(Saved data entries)
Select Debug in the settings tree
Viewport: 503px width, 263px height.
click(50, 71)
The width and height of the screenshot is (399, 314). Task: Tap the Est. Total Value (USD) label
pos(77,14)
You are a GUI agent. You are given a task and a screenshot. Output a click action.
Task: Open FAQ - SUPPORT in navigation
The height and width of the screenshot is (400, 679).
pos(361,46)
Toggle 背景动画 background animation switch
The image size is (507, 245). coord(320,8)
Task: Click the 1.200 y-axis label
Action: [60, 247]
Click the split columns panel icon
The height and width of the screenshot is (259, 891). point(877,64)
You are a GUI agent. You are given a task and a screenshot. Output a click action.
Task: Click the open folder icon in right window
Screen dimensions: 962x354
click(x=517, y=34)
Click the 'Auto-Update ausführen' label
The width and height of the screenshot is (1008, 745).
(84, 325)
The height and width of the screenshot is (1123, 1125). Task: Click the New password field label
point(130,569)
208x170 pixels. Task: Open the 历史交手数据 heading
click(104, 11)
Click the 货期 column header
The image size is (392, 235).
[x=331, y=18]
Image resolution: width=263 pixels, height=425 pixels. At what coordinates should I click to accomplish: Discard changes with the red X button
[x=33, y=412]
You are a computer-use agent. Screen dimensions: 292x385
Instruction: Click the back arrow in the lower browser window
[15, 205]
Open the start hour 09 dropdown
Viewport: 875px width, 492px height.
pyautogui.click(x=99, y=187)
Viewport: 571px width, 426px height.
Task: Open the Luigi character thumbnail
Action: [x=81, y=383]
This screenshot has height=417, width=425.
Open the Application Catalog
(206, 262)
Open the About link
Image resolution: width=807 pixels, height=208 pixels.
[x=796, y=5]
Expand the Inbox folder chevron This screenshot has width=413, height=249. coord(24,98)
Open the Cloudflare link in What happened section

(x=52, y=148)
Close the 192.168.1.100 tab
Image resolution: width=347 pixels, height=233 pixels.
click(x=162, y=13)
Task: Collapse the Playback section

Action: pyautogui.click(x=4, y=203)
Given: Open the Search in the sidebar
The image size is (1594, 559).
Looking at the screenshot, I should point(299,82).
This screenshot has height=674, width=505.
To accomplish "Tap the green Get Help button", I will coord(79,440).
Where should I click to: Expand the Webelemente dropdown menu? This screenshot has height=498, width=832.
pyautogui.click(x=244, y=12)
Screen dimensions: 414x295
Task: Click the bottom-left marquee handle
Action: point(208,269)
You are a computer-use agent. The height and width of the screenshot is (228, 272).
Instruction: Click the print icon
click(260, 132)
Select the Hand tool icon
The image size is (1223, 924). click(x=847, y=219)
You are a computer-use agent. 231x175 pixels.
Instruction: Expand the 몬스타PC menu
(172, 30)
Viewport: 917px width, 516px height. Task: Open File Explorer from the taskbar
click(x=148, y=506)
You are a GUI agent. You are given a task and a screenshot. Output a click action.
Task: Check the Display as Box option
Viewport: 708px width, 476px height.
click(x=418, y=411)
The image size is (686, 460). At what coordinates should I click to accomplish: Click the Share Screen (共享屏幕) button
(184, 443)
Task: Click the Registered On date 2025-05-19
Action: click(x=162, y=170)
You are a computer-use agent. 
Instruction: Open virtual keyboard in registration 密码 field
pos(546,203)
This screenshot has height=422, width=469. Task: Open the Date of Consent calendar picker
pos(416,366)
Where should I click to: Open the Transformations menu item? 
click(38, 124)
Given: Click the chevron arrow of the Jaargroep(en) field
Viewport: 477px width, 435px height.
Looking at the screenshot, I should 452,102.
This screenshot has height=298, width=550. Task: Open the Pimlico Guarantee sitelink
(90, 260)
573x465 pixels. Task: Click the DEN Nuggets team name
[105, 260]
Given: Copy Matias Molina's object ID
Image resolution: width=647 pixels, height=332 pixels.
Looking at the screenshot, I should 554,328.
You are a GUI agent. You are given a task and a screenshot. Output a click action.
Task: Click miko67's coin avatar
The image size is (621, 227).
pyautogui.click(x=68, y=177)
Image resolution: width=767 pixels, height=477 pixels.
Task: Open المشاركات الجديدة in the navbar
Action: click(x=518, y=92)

**What needs to be done:**
Write out, without alteration, the line that contains "Task: Click miko67's coin avatar" and all subsequent lines down to the end of the data above.

**Response box:**
Task: Click miko67's coin avatar
The image size is (621, 227).
pyautogui.click(x=68, y=177)
Image resolution: width=767 pixels, height=477 pixels.
Task: Open المشاركات الجديدة in the navbar
Action: click(x=518, y=92)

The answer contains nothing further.